Bei der Inneren Mission ist Wilhelm Albers zuständig für das Jakobus-Haus. „Im Moment läuft der Entscheidungsprozess“, sagt er zum Thema Sanierung. Es werde auch neu überlegt, welchen Bedarf es gibt. Die Kritik an der Größe des Hauses kennt er: „Diskutiert wird das überall.“ Auch in Stuttgart, wo es ein ähnlich großes Haus, 14 Stockwerke hoch, gibt. „Da haben wir eine ähnliche Problematik“, sagt Albers, die Evangelische Obdachlosenfürsorge ist dort zuständig. Von der Politik werde immer Integration gefordert – und dann gebe es ein „hohes Maß an Abgrenzung in der Bevölkerung“, auf dass die Politik empfindlich reagiere. Eine Etage für Obdachlose in Schwachhausen? Die Innere Mission hätte nichts dagegen, „aber da könnte es Widerstände geben“. Der Vorteil des bisherigen Standortes sei eben „das tolerante Umfeld hier“, sagt Albers. Dass die Lage „nicht integrationsfördernd“ sei, das sei klar.

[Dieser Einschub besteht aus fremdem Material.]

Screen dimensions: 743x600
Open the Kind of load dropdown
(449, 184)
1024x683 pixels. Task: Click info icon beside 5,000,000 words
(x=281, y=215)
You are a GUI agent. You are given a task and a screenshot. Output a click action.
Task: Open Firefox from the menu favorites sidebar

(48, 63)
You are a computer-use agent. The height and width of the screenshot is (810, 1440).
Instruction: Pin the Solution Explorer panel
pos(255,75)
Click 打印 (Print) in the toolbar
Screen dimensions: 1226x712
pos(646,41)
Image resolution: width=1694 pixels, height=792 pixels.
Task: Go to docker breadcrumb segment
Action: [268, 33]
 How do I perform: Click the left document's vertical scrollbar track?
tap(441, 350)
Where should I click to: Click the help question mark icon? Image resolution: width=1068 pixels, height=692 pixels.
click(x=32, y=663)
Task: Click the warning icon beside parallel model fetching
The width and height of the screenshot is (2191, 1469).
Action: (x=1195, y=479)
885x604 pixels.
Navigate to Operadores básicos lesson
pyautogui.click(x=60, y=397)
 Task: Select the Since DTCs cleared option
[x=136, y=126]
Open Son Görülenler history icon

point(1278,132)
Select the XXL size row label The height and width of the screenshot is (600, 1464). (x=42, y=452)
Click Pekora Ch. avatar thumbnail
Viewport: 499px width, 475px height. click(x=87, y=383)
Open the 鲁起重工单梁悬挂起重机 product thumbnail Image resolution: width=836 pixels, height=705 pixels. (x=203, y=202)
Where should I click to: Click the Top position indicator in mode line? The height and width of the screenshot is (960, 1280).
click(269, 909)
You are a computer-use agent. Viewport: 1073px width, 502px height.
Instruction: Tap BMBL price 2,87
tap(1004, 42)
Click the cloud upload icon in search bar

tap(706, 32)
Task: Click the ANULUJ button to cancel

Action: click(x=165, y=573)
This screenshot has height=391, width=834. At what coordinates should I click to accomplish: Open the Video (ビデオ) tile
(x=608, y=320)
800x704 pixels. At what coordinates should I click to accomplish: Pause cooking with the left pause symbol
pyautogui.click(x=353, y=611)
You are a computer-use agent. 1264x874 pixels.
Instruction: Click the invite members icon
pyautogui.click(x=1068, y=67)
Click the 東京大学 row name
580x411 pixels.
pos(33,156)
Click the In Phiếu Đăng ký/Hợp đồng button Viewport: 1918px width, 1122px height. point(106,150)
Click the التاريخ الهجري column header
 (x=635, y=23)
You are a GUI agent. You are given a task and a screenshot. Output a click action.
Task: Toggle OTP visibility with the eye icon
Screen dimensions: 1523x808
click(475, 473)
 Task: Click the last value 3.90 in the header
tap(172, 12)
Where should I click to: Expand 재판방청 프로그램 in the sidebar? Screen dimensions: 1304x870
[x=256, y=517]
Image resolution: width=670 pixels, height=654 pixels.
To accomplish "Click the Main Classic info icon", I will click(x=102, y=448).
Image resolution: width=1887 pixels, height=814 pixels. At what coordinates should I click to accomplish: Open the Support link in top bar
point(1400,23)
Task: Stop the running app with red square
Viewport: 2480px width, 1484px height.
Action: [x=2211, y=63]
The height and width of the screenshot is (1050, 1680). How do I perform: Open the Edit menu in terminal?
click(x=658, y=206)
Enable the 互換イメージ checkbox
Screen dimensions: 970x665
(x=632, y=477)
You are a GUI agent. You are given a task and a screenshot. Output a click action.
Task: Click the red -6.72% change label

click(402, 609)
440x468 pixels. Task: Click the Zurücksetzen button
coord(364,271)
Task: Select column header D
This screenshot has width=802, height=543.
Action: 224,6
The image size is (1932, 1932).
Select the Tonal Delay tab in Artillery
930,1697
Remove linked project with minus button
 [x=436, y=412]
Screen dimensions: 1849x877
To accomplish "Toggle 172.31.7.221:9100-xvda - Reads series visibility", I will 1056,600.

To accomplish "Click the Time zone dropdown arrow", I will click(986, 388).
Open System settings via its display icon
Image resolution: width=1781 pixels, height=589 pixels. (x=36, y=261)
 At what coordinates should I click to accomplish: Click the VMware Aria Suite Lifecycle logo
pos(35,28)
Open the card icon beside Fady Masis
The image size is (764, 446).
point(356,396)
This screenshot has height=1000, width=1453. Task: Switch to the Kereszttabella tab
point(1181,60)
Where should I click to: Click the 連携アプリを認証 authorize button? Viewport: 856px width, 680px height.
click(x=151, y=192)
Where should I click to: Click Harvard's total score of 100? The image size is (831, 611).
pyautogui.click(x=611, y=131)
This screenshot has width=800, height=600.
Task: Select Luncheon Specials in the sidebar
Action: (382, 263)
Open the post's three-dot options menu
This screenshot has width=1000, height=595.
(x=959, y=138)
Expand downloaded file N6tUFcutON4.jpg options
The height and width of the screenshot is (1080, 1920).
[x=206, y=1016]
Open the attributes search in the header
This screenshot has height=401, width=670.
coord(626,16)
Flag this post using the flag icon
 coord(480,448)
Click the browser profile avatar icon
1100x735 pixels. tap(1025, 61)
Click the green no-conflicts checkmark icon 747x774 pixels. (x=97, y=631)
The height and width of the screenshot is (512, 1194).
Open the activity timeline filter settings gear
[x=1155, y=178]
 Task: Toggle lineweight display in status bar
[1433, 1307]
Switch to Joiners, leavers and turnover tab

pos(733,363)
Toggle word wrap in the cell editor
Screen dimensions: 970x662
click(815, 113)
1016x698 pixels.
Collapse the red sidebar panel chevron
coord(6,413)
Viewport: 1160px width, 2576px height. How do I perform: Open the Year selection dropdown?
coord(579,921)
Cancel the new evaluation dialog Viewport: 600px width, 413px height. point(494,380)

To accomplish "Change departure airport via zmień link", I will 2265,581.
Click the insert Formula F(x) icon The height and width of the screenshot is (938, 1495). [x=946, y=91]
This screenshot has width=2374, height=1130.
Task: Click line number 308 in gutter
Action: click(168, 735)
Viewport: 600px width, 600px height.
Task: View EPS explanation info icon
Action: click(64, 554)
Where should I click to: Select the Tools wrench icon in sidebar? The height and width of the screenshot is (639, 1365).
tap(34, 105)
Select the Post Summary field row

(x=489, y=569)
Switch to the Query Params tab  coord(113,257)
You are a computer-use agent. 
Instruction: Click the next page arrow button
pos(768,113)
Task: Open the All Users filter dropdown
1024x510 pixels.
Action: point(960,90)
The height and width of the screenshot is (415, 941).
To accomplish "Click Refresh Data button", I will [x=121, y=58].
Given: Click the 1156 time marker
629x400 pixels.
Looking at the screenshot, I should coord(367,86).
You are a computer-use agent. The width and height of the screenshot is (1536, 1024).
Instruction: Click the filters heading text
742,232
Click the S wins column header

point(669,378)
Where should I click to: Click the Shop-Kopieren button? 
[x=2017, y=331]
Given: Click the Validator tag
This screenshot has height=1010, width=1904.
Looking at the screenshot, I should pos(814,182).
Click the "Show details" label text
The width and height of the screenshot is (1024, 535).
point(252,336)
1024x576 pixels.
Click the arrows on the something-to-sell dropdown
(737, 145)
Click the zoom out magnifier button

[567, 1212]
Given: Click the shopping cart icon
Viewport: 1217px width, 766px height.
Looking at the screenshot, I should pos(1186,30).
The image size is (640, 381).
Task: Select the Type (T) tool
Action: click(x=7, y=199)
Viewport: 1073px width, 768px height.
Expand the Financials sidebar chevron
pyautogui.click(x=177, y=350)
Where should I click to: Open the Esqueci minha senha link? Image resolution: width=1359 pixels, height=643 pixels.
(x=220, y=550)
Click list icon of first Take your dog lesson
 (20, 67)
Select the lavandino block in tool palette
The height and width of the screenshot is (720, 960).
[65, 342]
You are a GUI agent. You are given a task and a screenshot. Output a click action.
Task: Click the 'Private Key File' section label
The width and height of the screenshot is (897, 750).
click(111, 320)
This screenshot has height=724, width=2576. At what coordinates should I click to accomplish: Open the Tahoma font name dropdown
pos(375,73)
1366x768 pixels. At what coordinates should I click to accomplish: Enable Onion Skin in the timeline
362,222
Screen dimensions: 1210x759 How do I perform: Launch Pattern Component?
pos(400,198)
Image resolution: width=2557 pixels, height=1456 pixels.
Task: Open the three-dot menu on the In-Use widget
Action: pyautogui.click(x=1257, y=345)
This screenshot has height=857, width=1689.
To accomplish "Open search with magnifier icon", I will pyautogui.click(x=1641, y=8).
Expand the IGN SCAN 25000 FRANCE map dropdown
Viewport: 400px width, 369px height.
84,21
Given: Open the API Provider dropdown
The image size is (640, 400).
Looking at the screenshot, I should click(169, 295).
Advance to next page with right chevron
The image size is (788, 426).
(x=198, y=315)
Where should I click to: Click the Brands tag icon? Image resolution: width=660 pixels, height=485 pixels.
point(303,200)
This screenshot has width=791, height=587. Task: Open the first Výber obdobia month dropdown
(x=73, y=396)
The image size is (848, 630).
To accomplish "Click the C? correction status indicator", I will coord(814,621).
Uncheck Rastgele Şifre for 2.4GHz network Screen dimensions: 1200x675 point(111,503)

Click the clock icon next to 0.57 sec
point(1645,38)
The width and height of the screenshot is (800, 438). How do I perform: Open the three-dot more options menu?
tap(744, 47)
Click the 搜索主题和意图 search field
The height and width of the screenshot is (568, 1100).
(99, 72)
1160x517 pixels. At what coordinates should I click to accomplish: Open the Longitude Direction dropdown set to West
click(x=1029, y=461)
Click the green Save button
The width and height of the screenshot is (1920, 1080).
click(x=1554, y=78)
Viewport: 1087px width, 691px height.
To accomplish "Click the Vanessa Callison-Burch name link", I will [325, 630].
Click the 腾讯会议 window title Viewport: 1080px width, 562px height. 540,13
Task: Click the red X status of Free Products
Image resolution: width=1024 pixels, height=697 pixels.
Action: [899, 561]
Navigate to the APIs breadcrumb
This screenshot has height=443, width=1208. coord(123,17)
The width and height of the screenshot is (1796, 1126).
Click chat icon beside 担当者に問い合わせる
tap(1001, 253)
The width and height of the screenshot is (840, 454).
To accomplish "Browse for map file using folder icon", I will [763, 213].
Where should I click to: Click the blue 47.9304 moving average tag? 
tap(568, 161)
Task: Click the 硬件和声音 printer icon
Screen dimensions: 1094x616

Letztlich entscheiden muss die Sozialbehörde. Nicht nur wegen der Konzept-Frage, die Bausanierung müsste auch über die „Pflegesätze“ von der Stadt finanziert werden. Auch könnte die Stadt die Innere Mission schlecht auf der Immobilie sitzen lassen – die Innere Mission hat das Hauses in Erbpacht auf 99 Jahre gekauft. Die Diskussion, was aus dem Haus werden soll, werde „seit längerer Zeit“ geführt, so Petra Kodré, die Behördensprecherin, eigentlich soll es verkleinert werden. Aber welche Nutzung könnte für einzelne Etagen gefunden werden? Das ist die Frage. „Es wird nach Ideen gesucht“, sagt Kodré. Vor allem würden die Übernachtungssätze für die Sozialbehörde zu teuer, wenn die Kosten einer aufwändigen Instandsetzung der Immobilie draufgeschlagen würden.